___ Supplied entries
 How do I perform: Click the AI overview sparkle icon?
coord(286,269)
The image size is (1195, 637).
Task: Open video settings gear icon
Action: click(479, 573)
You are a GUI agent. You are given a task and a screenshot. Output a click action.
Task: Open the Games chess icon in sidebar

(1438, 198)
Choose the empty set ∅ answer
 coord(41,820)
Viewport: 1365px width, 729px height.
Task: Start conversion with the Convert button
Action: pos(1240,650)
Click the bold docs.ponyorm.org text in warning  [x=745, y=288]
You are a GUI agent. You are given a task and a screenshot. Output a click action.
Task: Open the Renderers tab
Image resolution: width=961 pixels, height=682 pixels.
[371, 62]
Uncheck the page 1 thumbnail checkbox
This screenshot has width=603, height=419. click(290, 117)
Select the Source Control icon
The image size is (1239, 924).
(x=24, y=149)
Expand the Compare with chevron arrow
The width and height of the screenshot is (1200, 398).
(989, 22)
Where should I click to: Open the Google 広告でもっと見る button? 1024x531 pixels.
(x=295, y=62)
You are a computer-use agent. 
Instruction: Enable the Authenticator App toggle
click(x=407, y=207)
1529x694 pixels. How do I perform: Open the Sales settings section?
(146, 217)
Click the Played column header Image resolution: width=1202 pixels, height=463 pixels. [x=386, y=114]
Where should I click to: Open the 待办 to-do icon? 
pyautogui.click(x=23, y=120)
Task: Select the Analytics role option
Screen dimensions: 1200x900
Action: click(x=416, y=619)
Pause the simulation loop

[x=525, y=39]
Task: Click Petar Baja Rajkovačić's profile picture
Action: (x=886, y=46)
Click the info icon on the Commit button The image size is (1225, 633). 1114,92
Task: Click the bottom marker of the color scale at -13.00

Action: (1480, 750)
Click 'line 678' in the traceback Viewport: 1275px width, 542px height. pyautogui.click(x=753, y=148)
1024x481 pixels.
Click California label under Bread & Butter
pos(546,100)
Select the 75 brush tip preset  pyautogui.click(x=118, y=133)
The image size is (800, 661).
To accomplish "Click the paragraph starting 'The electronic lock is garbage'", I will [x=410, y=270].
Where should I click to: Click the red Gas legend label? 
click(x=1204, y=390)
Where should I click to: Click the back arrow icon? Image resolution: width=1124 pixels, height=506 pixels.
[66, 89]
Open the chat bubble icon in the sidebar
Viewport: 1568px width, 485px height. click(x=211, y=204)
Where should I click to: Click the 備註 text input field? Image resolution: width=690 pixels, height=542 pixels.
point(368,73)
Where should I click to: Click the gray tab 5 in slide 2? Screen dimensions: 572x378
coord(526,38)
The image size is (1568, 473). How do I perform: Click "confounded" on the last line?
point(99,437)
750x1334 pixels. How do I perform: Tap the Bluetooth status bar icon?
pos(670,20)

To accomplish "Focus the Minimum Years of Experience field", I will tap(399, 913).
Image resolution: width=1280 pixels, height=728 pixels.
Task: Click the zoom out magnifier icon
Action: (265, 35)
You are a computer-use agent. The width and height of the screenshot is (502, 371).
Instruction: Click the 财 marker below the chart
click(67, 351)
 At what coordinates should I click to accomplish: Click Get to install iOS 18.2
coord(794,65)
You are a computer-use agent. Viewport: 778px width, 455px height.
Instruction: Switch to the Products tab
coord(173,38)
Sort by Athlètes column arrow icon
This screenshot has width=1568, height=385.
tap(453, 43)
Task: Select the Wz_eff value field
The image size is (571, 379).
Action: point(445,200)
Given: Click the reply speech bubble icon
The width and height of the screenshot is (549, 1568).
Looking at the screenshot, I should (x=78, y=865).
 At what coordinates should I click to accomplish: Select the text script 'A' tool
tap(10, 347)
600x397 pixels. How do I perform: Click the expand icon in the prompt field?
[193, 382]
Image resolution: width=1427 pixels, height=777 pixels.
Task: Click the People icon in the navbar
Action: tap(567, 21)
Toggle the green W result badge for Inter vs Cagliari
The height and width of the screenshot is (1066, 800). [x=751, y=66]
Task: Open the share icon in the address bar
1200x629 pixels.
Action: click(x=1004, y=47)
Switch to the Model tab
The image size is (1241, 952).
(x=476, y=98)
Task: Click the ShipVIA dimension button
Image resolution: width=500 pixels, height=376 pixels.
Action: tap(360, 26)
______
Each line in the records above must be returned exactly as it stands.

 How do I perform: Click the AI overview sparkle icon?
coord(286,269)
The image size is (1195, 637).
Task: Open video settings gear icon
Action: click(479, 573)
You are a GUI agent. You are given a task and a screenshot. Output a click action.
Task: Open the Games chess icon in sidebar

(1438, 198)
Choose the empty set ∅ answer
 coord(41,820)
Viewport: 1365px width, 729px height.
Task: Start conversion with the Convert button
Action: pos(1240,650)
Click the bold docs.ponyorm.org text in warning  [x=745, y=288]
You are a GUI agent. You are given a task and a screenshot. Output a click action.
Task: Open the Renderers tab
Image resolution: width=961 pixels, height=682 pixels.
[371, 62]
Uncheck the page 1 thumbnail checkbox
This screenshot has width=603, height=419. click(290, 117)
Select the Source Control icon
The image size is (1239, 924).
(x=24, y=149)
Expand the Compare with chevron arrow
The width and height of the screenshot is (1200, 398).
(989, 22)
Where should I click to: Open the Google 広告でもっと見る button? 1024x531 pixels.
(x=295, y=62)
You are a computer-use agent. 
Instruction: Enable the Authenticator App toggle
click(x=407, y=207)
1529x694 pixels. How do I perform: Open the Sales settings section?
(146, 217)
Click the Played column header Image resolution: width=1202 pixels, height=463 pixels. [x=386, y=114]
Where should I click to: Open the 待办 to-do icon? 
pyautogui.click(x=23, y=120)
Task: Select the Analytics role option
Screen dimensions: 1200x900
Action: click(x=416, y=619)
Pause the simulation loop

[x=525, y=39]
Task: Click Petar Baja Rajkovačić's profile picture
Action: (x=886, y=46)
Click the info icon on the Commit button The image size is (1225, 633). 1114,92
Task: Click the bottom marker of the color scale at -13.00

Action: (1480, 750)
Click 'line 678' in the traceback Viewport: 1275px width, 542px height. pyautogui.click(x=753, y=148)
1024x481 pixels.
Click California label under Bread & Butter
pos(546,100)
Select the 75 brush tip preset  pyautogui.click(x=118, y=133)
The image size is (800, 661).
To accomplish "Click the paragraph starting 'The electronic lock is garbage'", I will [x=410, y=270].
Where should I click to: Click the red Gas legend label? 
click(x=1204, y=390)
Where should I click to: Click the back arrow icon? Image resolution: width=1124 pixels, height=506 pixels.
[66, 89]
Open the chat bubble icon in the sidebar
Viewport: 1568px width, 485px height. click(x=211, y=204)
Where should I click to: Click the 備註 text input field? Image resolution: width=690 pixels, height=542 pixels.
point(368,73)
Where should I click to: Click the gray tab 5 in slide 2? Screen dimensions: 572x378
coord(526,38)
The image size is (1568, 473). How do I perform: Click "confounded" on the last line?
point(99,437)
750x1334 pixels. How do I perform: Tap the Bluetooth status bar icon?
pos(670,20)

To accomplish "Focus the Minimum Years of Experience field", I will tap(399, 913).
Image resolution: width=1280 pixels, height=728 pixels.
Task: Click the zoom out magnifier icon
Action: (265, 35)
You are a computer-use agent. The width and height of the screenshot is (502, 371).
Instruction: Click the 财 marker below the chart
click(67, 351)
 At what coordinates should I click to accomplish: Click Get to install iOS 18.2
coord(794,65)
You are a computer-use agent. Viewport: 778px width, 455px height.
Instruction: Switch to the Products tab
coord(173,38)
Sort by Athlètes column arrow icon
This screenshot has width=1568, height=385.
tap(453, 43)
Task: Select the Wz_eff value field
The image size is (571, 379).
Action: point(445,200)
Given: Click the reply speech bubble icon
The width and height of the screenshot is (549, 1568).
Looking at the screenshot, I should (x=78, y=865).
 At what coordinates should I click to accomplish: Select the text script 'A' tool
tap(10, 347)
600x397 pixels. How do I perform: Click the expand icon in the prompt field?
[193, 382]
Image resolution: width=1427 pixels, height=777 pixels.
Task: Click the People icon in the navbar
Action: tap(567, 21)
Toggle the green W result badge for Inter vs Cagliari
The height and width of the screenshot is (1066, 800). [x=751, y=66]
Task: Open the share icon in the address bar
1200x629 pixels.
Action: click(x=1004, y=47)
Switch to the Model tab
The image size is (1241, 952).
(x=476, y=98)
Task: Click the ShipVIA dimension button
Image resolution: width=500 pixels, height=376 pixels.
Action: tap(360, 26)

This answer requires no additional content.